Written By: Carol Wheatcroft
Published:
Content Copyright © 2005 Bloor. All Rights Reserved.

Rising audit fees? Take a look at IBM’s latest compliance offering.

UK companies with a US listing are seeing enormous increases in their audit fees as they seek to comply with Sarbanes Oxley (SOX) legislation. The infamous section 404, where auditors rule on clients’ statements on internal controls, is applicable in the UK from 2006.

It is therefore timely for IBM to make available in the UK its Workplace for Business Controls and Reporting (WBCR) solution, a governance, risk, and compliance platform that delivers a way to help reduce the cost and complexity of managing different processes throughout an organization.
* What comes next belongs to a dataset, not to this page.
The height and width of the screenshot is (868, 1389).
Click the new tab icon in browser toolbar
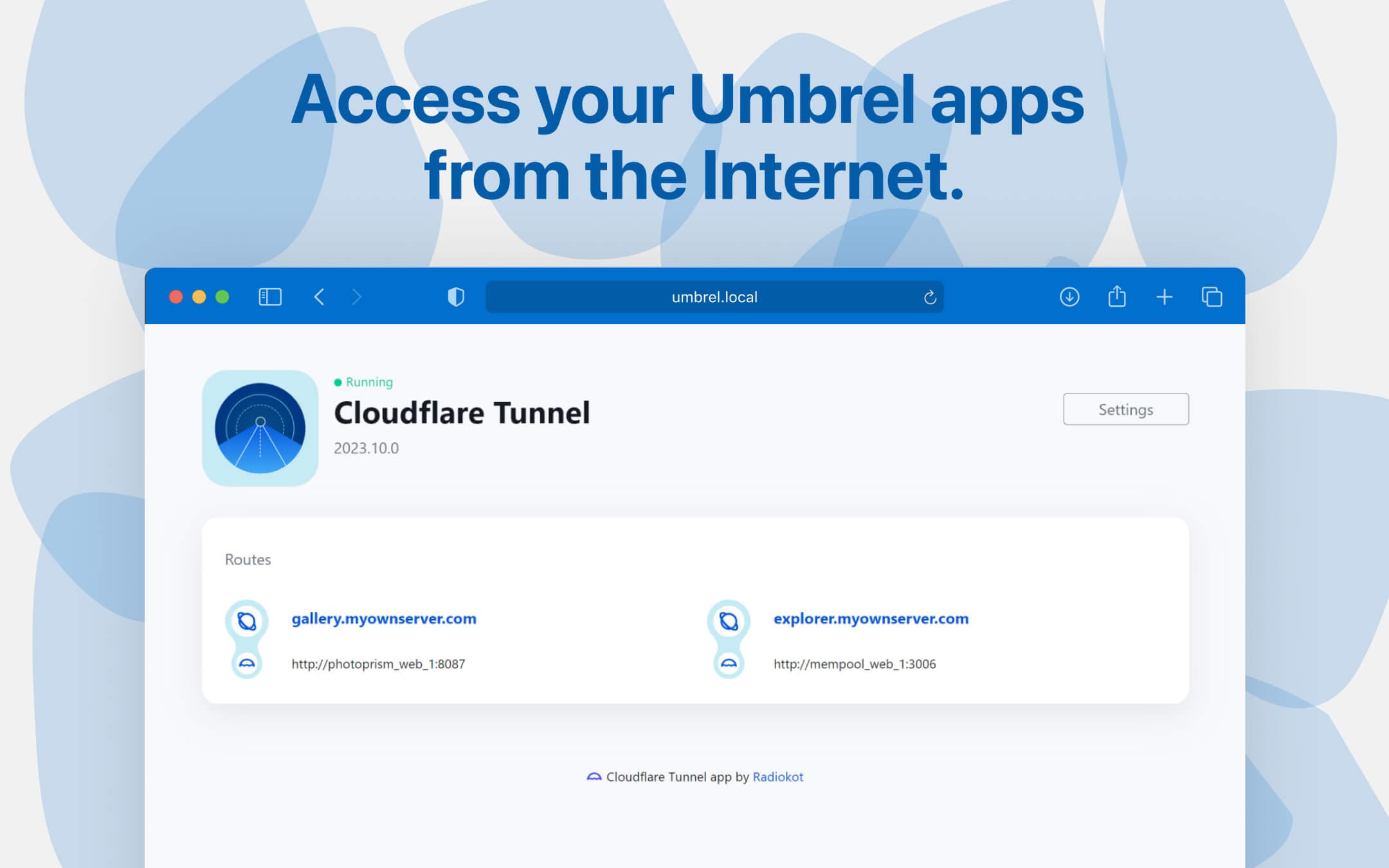[1163, 297]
The platform, launched in the US 18 months ago, has several key features that include:

  • Integrated analytics—this lets organizations embed analytic reports into existing business processes and makes information available to a wide spectrum of users and applications. This feature eliminates the need for separately prepared management reports which are often produced by specifically designated personnel. In other words, the software has the potential to make headcount savings.
  • Business process choreography—an IBM term used to refer to the automation of business processes and simplification of task management across compliance applications. In other words, all steps taken in a process are tracked so they are fully auditable with permission and authority levels identified for any decisions needed. This feature gives managers significant flexibility as it will allow a company to completely re-organise a department, or even its business, without losing sight of any business control process.
  • Top-down and risk-based control features—these ensure that views and reports are designed to help users understand the status of their entity level controls, and direct their efforts to the areas that present the greatest risk because of their potential impact to financial reporting.

Perhaps unsurprisingly, companies who have successfully implemented the product are very reticent to talk about it. Firstly, because it gives them a competitive advantage but also, crucially, it tends to show up weaknesses in current compliance practice which may have legal implications. Nevertheless, IBM is encouraged by sales take-up in the US and is seeking a similar result from Europe. Whilst much of this success has been driven by the need for regulatory compliance, customers are privately admitting that the improved control that the platform brings to their business processes, both in terms of eliminating human error and, presumably, deviance plus the ability to flag up bottlenecks, is making this a worthwhile tool.

Whilst WBCR may take a lot of the ‘fun’ out of business life—no more arguments about who should have done what by when, its all been tracked—it provides the tightly controlled environment that compliance legislation such as SOX is demanding and should also provide grounds for companies to demand a significant reduction in their audit fees.